It has long been the case that the California Air Resources Board (“ARB”) and each of California’s local Air Quality Management Districts (“AQMDs”) may regulate sources of portable emissions. However, about two decades ago, the legislature recognized that it was often impractical and too costly for businesses traveling throughout the state to acquire permits for their portable equipment as they moved through each district.  As a result, the legislature adopted a series of statutes empowering the ARB to implement a uniform, statewide Portable Equipment Registration Program (“PERP”).  Health & Safety Code § 41750, et seq.  When a business voluntarily registers its equipment to receive a PERP permit, the local AQMDs may not require additional permits:

It is the intent of the Legislature that the registration of, and the regulation of emissions from, portable equipment that is operated in more than one district and that is subject to the registration program be done on a uniform, statewide basis by the state board and that the permitting, registration, and regulation of portable equipment by the districts be preempted.
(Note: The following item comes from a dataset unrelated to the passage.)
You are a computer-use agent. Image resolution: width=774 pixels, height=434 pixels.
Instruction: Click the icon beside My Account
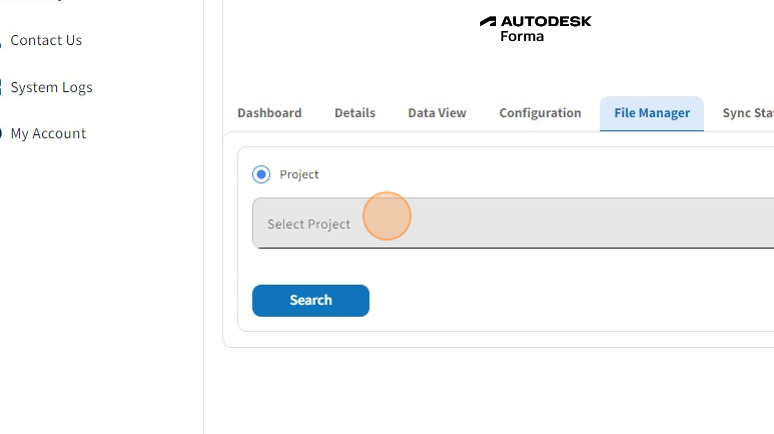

Health & Safety Code § 41753(a)(1).

Most AQMDs have followed this clear mandate. However, in recent years, some AQMDs have taken a very narrow view of what the PERP permits exempt.  The unresolved issue is whether the PERP permits cover just the “engine,” or whether ancillary parts to the portable equipment may be separate sources of emissions that require separate permits.  For instance, in the ARB’s PERP program FAQs regarding the permitting requirements for wood chippers, the ARB answered the question as follows:

The local air districts make the determination of what needs a permit and what doesn’t. Some districts may only require a permit for the engine. Some districts may require the chipper side of the machine to be permitted as well.
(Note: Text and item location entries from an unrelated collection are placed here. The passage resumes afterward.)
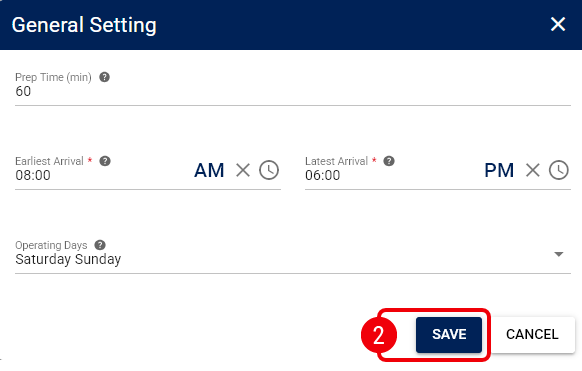The image size is (582, 371).
Task: Clear the Earliest Arrival time
Action: point(243,171)
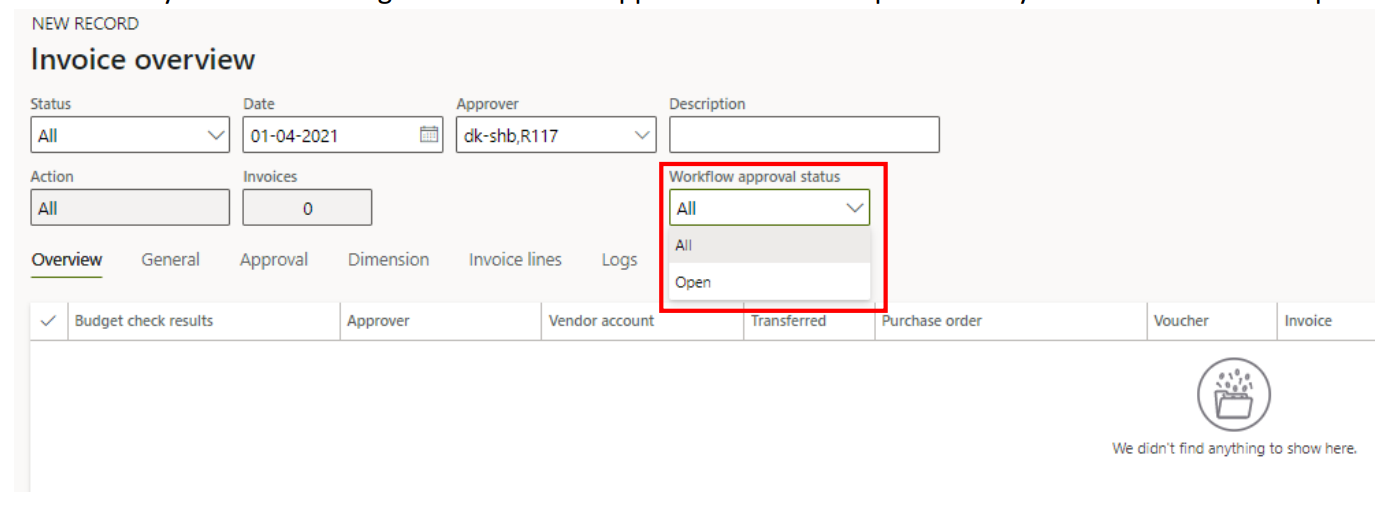Screen dimensions: 1396x510
Task: Click the Purchase order column header
Action: (931, 321)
PERP FAQs, (Apr. 16, 2015).

This interpretation of the scope of the PERP exemptions has created problems for contractors bidding for public works contracts. For example, in Ventura County, a pavement preservation chip seal contractor with valid PERP permits had its low bid rejected as non-responsive when the contractor did not have local permits on its spreader truck spray bars and expansion tanks on its blending equipment.  Several other local air districts, primarily in the southern part of the state, are requiring similar permits.

There is growing uncertainty with regard to whether contractors have all of the necessary permits as they look to bid work in these districts. The AQMDs are running afoul of the legislature’s mandate to have a “uniform, statewide” system of permitting.  This unchecked stretch in the powers by the AQMDs is ripe for challenge in the courts.